McCamey v. Wright

96 Ark. 477 | Ark. | 1910

Kirby, J.

This is an action by appellant as administratrix for damages for the wrongful death of her son and intestate, Louis Hunley, against Ed Wright, constable, and F. C. Rogers, ■his deputy, it being alleged that such death was caused by the said Rogers unlawfully assaulting and striking said deceased on the head with a pistol.

The answer denied that an assault was committed upon deceased by defendant Rogers. The testimony shows that deceased was on Washington Street in Argenta the night before Christmas, intoxicated to some extent, and that he was arrested bjr F. C. Rogers for being drunk; that at the time he was uninjured, and went with the officer without resistance; that within ten minutes afterwards he was seen on the street, crying, with blood running down on his shoulder, with a pair of handcuffs on, or one handcuff, and complaining, “He -hit me on the head.” Shortly afterwards he was taken up the street, and turned over to Mr. Rogers, who claimed lie had escaped.

There was a bruise on his head, caused by a blunt instrument that fractured his skull, and from which, after suffering great pain, he died about the middle of March afterward. The evidence was contradictory and conflicting to some extent, and the defendant, Rogers, did not testify in the case.

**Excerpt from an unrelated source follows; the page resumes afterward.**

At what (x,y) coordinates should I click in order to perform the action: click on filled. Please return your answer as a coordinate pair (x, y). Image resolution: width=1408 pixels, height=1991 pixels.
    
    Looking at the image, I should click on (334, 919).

The court refused to give instructions numbered 6 and 7, requested by plaintiff, which are as follows:

“6. You are instructed that if you find from the evidence that the deceased was unhurt and uninjured when taken into custody by defendant Rogers, and was found to be hurt and injured before his trial on the next day, the defendant must show by a preponderance of the evidence how the deceased was hurt.
“7. If you find from the evidence that the deceased, Louis Hunley, was uninjured when he was taken into custody by defendant Frank Rogers, and you further find that he was injured when brought into court the following day in the custody of Frank Rogers, you will find for the plaintiff, unless you find that deceased, Louis Hunley, was injured by some one else not under control of defendants.”

And gave, over plaintiff’s objection, defendant’s instruction:.

“The jury are instructed that, before the plaintiff can recover, they must show by a fair preponderance of the evidence that the injury complained of was ^wrongfully and unlawfully inflicted by defendant Rogers, and that said injury was the natural, proximate cause of the death of the said Hunley; and if they fail in this, your verdict should be for the defendants.”

The jury returned a verdict for the defendants, and plaintiff appealed.

There was no error in giving the instruction asked on the part of the defense. It was approved by this court in this cause on a former appeal.*

“The presumption is always in favor of the correct ■ performance of his duty by an officer, and every reasonable intendment will be made in support of such presumption. So it will always be presumed that in any official act or act purporting to be official the officer has not exceeded his authority; and, if he had power to act only in a certain contingency, that the contingency has happened, etc.” Throop on Public Officers, § 568; Mechem, Public Officers, § 579.

Instruction number 6, refused, asked the court to declare that it was the defendant’s duty to show by a preponderance of testimony how the deceased was injured if he was unhurt when taken into custody by him and found to be injured before his trial next day, without regard to whether or not deceased was shown to have been in his exclusive custody during all the time. And the effect of number 7 was to conclusively presume that deceased was injured by the defendant if he was unhurt when arrested and injured when brought into court the following day in his custody, unless the jury should find that deceased was injured by some one else not under control of defendant.

These instructions seek to overturn the long-established presumption of law that every officer has discharged his duty, and change the rule of evidence as to the burden of proof, which was correctly given to the jury by the court in defendant’s instruction objected to. Neither of them was a correct statement of the law, and both were properly refused. The jury might well have found for the plaintiff, but the evidence was contradictory and -conflicting to some extent, and it was their province, under the instructions given by the court, to find whether or not deceased had been assaulted and injured by the defendant. Their verdict, being for the defendant and not without evidence to sustain it, will not be disturbed by this court.

Affirmed.

The opinion in McCamey v. Wright, handed down on May 17, 1909, was omitted from 90 Arkansas Reports by order of the Chief Justice. — (Rep.)